• EXERCISE
Would you restate the entries below word for word, leaving out the images?

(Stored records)
------------------------------------------------------------
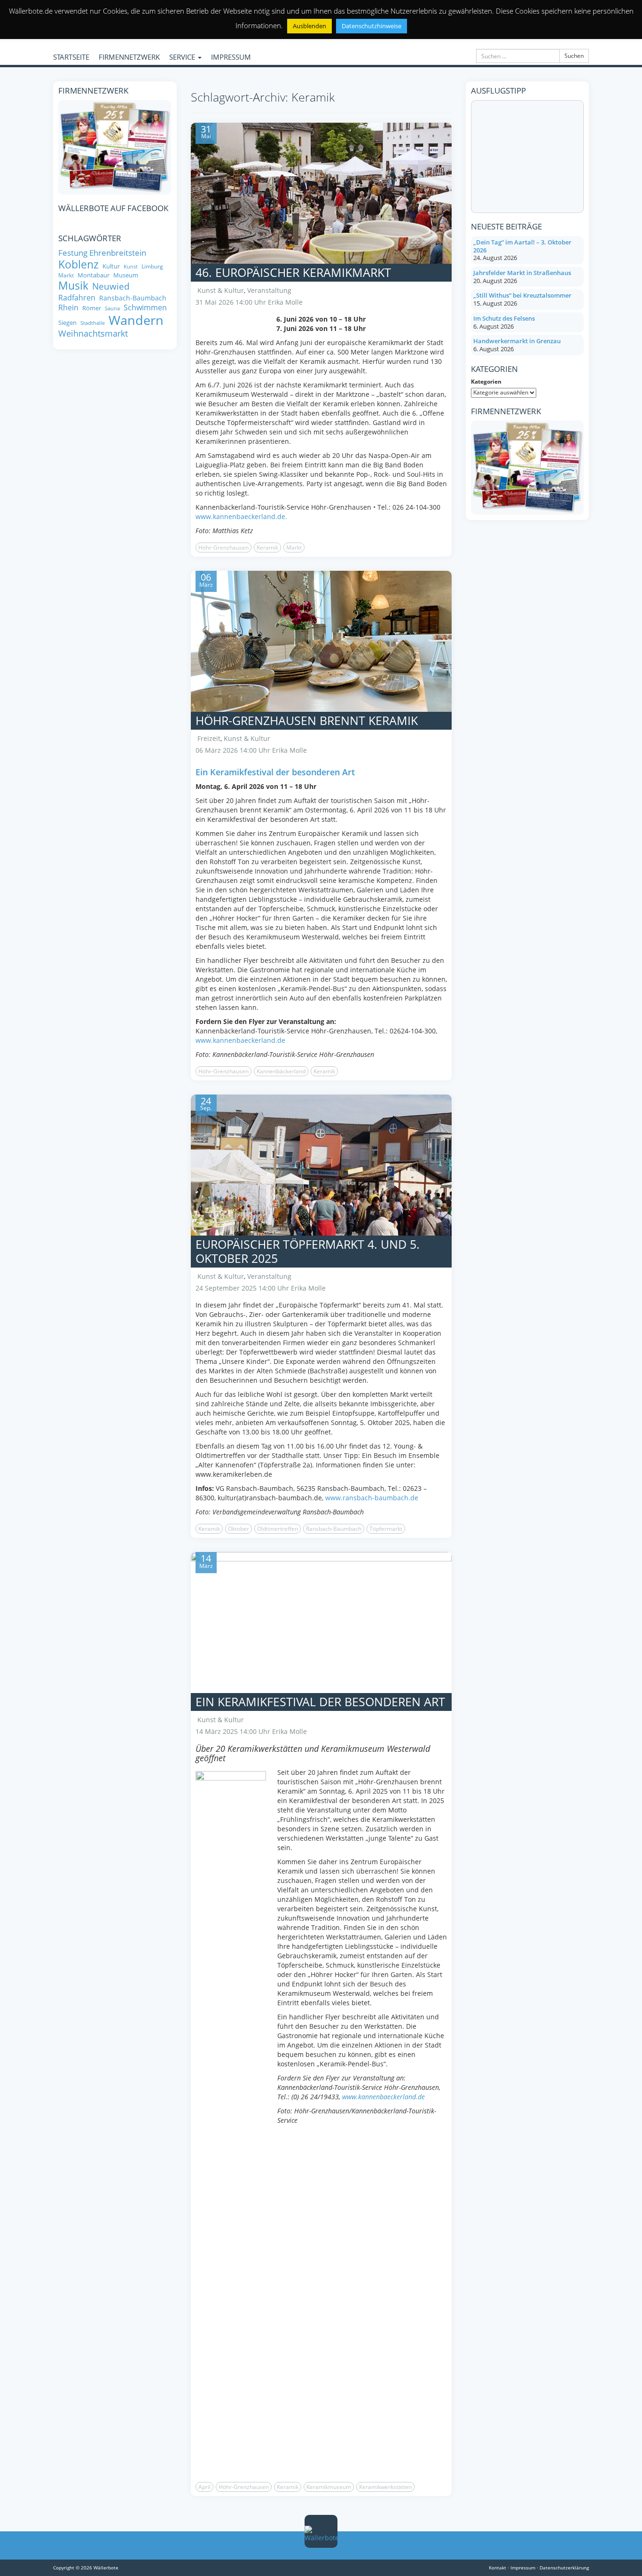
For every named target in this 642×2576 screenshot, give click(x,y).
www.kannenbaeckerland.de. (241, 516)
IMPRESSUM (231, 57)
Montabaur (94, 275)
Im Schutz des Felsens (504, 318)
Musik (73, 286)
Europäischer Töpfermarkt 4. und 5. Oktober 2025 (308, 1251)
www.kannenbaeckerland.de (240, 1040)
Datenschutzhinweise (371, 26)
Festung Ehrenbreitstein (102, 253)
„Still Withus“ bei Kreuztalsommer (522, 295)
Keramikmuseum (328, 2487)
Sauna (112, 309)
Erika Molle (285, 302)
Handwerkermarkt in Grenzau (517, 341)
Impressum (522, 2567)
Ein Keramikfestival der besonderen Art (320, 1701)
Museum (125, 275)
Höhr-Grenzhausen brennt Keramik (307, 720)
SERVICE (183, 57)
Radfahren (76, 297)
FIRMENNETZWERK (129, 57)
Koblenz (78, 264)
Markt (294, 547)
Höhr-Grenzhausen (223, 547)
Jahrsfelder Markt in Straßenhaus (522, 272)
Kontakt (497, 2567)
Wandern (136, 320)
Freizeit (208, 738)
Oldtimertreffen (277, 1529)
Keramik (267, 547)
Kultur (111, 266)
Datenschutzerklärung (564, 2567)
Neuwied (111, 286)
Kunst (131, 267)
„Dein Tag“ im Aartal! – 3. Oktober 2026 (522, 246)
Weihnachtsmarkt (93, 333)
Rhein (68, 307)
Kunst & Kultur (220, 290)
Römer (91, 308)
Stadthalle (92, 323)
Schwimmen (145, 307)
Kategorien (486, 381)
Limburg (152, 266)
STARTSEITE (71, 57)
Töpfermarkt (385, 1529)
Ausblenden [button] (309, 26)
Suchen (574, 56)
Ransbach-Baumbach (333, 1529)
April (204, 2487)
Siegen (67, 323)
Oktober (238, 1529)
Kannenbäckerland (281, 1071)
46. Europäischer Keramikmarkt (293, 272)
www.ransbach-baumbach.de (371, 1497)
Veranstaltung (269, 290)
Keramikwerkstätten (385, 2487)
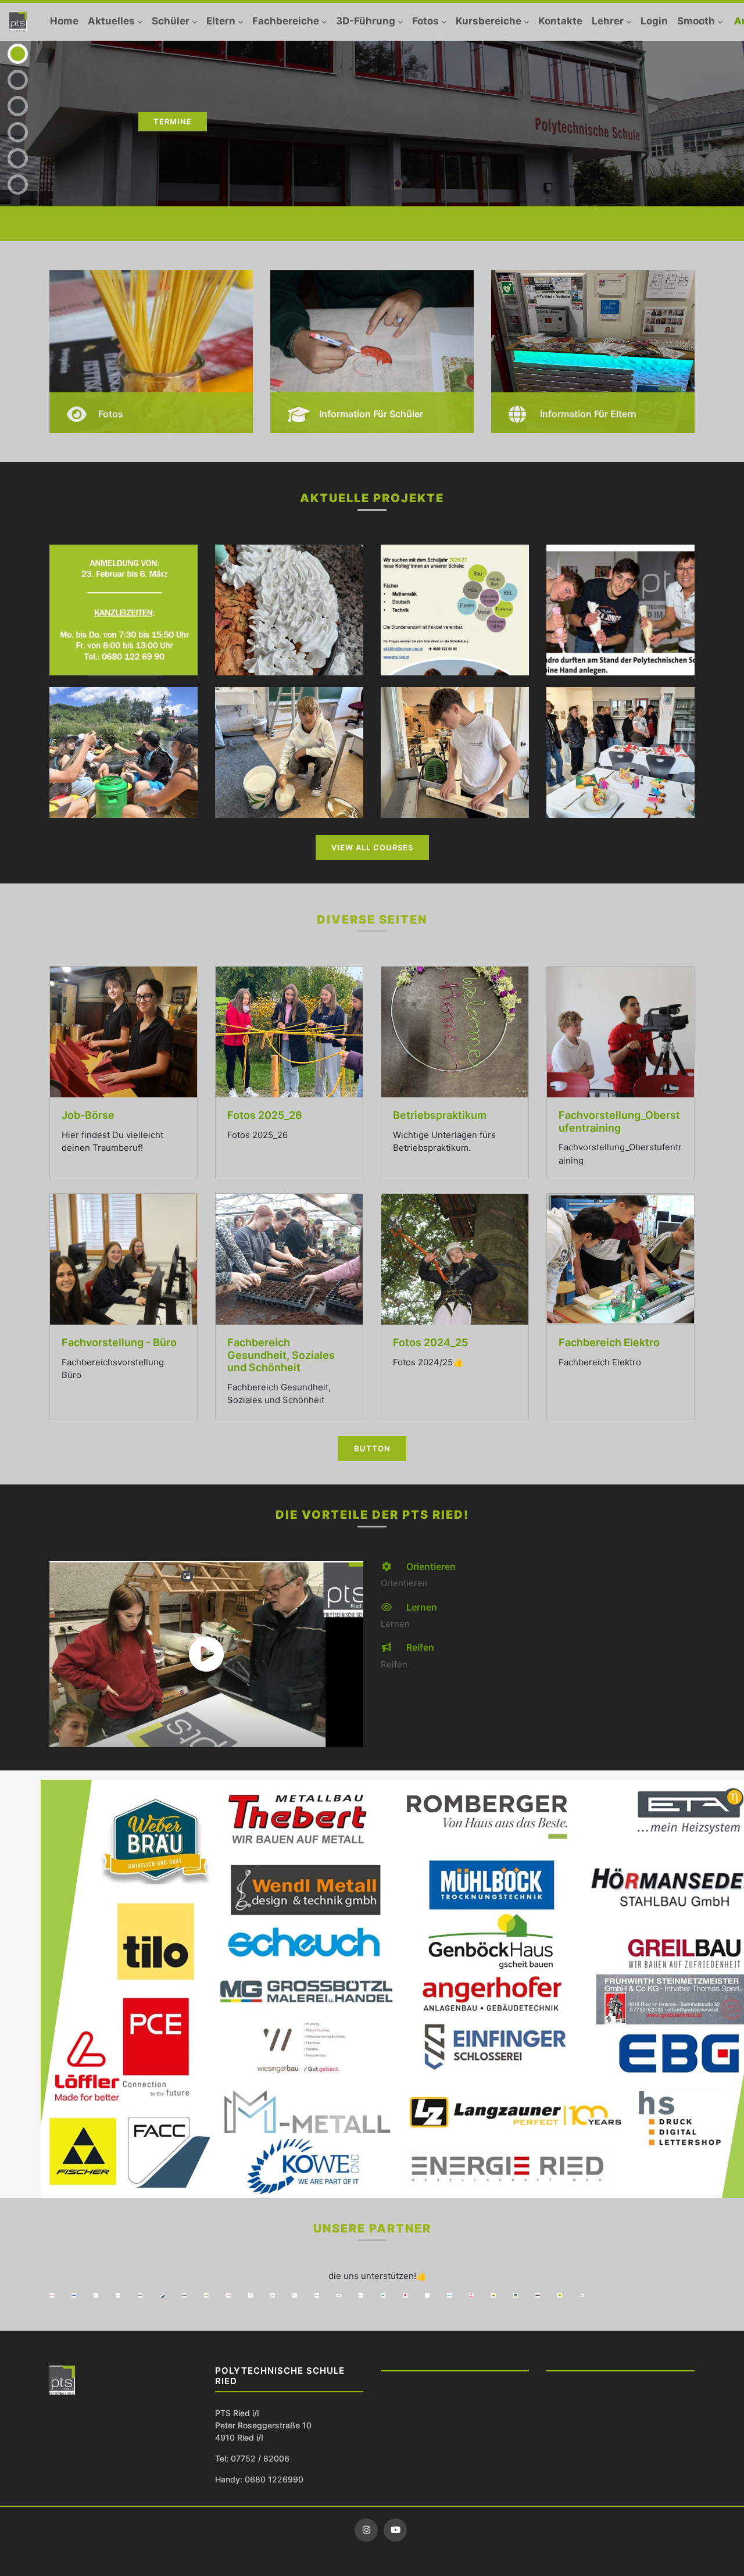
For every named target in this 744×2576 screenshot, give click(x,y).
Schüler (170, 21)
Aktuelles (111, 21)
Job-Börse (88, 1115)
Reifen (419, 1647)
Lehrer (608, 21)
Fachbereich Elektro (609, 1342)
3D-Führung (365, 21)
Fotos (425, 21)
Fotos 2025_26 (264, 1115)
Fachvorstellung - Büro (119, 1342)
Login (654, 21)
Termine (172, 121)
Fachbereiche (285, 21)
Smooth (696, 21)
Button (372, 1448)
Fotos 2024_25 (430, 1342)
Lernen (420, 1607)
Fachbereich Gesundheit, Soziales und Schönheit (281, 1354)
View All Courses (372, 847)
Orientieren (430, 1566)
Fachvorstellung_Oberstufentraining (619, 1121)
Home (64, 21)
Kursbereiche (488, 21)
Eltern (220, 21)
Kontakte (560, 21)
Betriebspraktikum (440, 1115)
------------------------------------------------------------
• RESULT FOR THIS TASK
For every named target in this 642×2576 screenshot, give click(x,y).
www.kannenbaeckerland.de. (241, 516)
IMPRESSUM (231, 57)
Montabaur (94, 275)
Im Schutz des Felsens (504, 318)
Musik (73, 286)
Europäischer Töpfermarkt 4. und 5. Oktober 2025 (308, 1251)
www.kannenbaeckerland.de (240, 1040)
Datenschutzhinweise (371, 26)
Festung Ehrenbreitstein (102, 253)
„Still Withus“ bei Kreuztalsommer (522, 295)
Keramikmuseum (328, 2487)
Sauna (112, 309)
Erika Molle (285, 302)
Handwerkermarkt in Grenzau (517, 341)
Impressum (522, 2567)
Ein Keramikfestival der besonderen Art (320, 1701)
Museum (125, 275)
Höhr-Grenzhausen brennt Keramik (307, 720)
SERVICE (183, 57)
Radfahren (76, 297)
FIRMENNETZWERK (129, 57)
Koblenz (78, 264)
Markt (294, 547)
Höhr-Grenzhausen (223, 547)
Jahrsfelder Markt in Straßenhaus (522, 272)
Kontakt (497, 2567)
Wandern (136, 320)
Freizeit (208, 738)
Oldtimertreffen (277, 1529)
Keramik (267, 547)
Kultur (111, 266)
Datenschutzerklärung (564, 2567)
Neuwied (111, 286)
Kunst (131, 267)
„Dein Tag“ im Aartal! – 3. Oktober 2026 (522, 246)
Weihnachtsmarkt (93, 333)
Rhein (68, 307)
Kunst & Kultur (220, 290)
Römer (91, 308)
Stadthalle (92, 323)
Schwimmen (145, 307)
Kategorien (486, 381)
Limburg (152, 266)
STARTSEITE (71, 57)
Töpfermarkt (385, 1529)
Ausblenden [button] (309, 26)
Suchen (574, 56)
Ransbach-Baumbach (333, 1529)
April (204, 2487)
Siegen (67, 323)
Oktober (238, 1529)
Kannenbäckerland (281, 1071)
46. Europäischer Keramikmarkt (293, 272)
www.ransbach-baumbach.de (371, 1497)
Veranstaltung (269, 290)
Keramikwerkstätten (385, 2487)
For every named target in this 744×2576 screenshot, give click(x,y).
Schüler (170, 21)
Aktuelles (111, 21)
Job-Börse (88, 1115)
Reifen (419, 1647)
Lehrer (608, 21)
Fachbereich Elektro (609, 1342)
3D-Führung (365, 21)
Fotos (425, 21)
Fotos 2025_26 (264, 1115)
Fachvorstellung - Büro (119, 1342)
Login (654, 21)
Termine (172, 121)
Fachbereiche (285, 21)
Smooth (696, 21)
Button (372, 1448)
Fotos 2024_25 (430, 1342)
Lernen (420, 1607)
Fachbereich Gesundheit, Soziales und Schönheit (281, 1354)
View All Courses (372, 847)
Orientieren (430, 1566)
Fachvorstellung_Oberstufentraining (619, 1121)
Home (64, 21)
Kursbereiche (488, 21)
Eltern (220, 21)
Kontakte (560, 21)
Betriebspraktikum (440, 1115)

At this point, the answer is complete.